── Input material ──

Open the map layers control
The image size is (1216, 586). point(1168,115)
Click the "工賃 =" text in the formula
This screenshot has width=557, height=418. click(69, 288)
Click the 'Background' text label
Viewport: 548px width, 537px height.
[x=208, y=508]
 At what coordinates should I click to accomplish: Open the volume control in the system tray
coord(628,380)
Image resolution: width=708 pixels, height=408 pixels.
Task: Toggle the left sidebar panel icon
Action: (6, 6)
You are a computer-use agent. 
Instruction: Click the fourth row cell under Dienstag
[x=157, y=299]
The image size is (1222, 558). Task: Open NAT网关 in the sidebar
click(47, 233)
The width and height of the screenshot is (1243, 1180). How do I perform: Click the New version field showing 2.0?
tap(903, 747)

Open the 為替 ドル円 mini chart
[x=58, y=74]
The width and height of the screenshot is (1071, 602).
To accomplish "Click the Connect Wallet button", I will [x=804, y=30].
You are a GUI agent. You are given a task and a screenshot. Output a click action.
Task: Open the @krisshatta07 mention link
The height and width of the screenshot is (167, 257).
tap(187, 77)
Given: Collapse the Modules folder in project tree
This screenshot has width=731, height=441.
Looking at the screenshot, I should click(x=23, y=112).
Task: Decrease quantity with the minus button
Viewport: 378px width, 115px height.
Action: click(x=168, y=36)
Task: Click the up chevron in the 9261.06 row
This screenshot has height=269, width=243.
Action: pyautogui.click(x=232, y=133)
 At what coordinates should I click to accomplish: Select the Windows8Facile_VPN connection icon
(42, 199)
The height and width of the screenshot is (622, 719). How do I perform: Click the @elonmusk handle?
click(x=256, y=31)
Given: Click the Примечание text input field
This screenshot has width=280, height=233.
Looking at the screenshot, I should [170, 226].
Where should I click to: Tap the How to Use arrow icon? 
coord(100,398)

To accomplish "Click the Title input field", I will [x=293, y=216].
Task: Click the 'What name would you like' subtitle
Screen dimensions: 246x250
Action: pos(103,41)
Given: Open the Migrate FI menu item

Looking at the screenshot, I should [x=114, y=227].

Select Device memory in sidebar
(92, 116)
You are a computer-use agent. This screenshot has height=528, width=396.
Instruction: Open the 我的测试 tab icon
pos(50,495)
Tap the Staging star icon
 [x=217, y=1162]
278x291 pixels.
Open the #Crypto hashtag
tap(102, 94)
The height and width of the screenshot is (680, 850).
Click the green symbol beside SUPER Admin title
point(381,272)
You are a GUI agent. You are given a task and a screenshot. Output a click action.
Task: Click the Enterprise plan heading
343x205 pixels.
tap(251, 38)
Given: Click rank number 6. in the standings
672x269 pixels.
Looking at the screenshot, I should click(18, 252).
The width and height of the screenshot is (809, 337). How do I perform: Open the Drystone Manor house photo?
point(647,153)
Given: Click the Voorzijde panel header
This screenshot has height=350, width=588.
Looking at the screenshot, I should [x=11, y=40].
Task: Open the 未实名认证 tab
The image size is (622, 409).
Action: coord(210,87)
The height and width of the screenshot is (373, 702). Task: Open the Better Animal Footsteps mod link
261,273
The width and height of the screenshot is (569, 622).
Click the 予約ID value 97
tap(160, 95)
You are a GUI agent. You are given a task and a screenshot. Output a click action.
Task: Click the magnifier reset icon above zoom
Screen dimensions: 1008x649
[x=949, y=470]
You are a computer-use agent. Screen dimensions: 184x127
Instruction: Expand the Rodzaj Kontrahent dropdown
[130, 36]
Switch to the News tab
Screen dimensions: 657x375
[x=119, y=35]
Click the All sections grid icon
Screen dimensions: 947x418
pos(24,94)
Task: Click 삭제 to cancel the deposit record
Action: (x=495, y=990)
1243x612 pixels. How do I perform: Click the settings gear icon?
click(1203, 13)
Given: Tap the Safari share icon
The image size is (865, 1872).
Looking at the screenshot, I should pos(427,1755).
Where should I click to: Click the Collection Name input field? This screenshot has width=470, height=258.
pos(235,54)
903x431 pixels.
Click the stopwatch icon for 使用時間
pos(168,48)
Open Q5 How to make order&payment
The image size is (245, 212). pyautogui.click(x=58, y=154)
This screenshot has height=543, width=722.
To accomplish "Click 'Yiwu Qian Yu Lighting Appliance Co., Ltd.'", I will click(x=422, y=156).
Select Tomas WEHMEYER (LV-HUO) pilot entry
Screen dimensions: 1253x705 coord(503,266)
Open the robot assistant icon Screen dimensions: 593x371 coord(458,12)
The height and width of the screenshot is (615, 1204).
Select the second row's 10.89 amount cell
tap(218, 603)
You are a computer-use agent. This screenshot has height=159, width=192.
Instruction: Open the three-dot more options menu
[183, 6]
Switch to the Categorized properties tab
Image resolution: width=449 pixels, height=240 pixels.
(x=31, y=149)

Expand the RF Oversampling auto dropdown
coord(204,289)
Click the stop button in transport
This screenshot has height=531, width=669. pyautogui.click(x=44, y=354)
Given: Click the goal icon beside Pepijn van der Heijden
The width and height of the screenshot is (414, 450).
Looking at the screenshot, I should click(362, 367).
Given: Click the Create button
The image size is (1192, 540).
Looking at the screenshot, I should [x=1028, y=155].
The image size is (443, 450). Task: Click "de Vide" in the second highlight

───

→ Task goal
From the line holding "Given: Click the goal" through the last line above, reproduce each line exactly and add nothing.

→ Response for this exercise
Given: Click the goal icon beside Pepijn van der Heijden
The width and height of the screenshot is (414, 450).
Looking at the screenshot, I should click(362, 367).
Given: Click the Create button
The image size is (1192, 540).
Looking at the screenshot, I should [x=1028, y=155].
The image size is (443, 450). Task: Click "de Vide" in the second highlight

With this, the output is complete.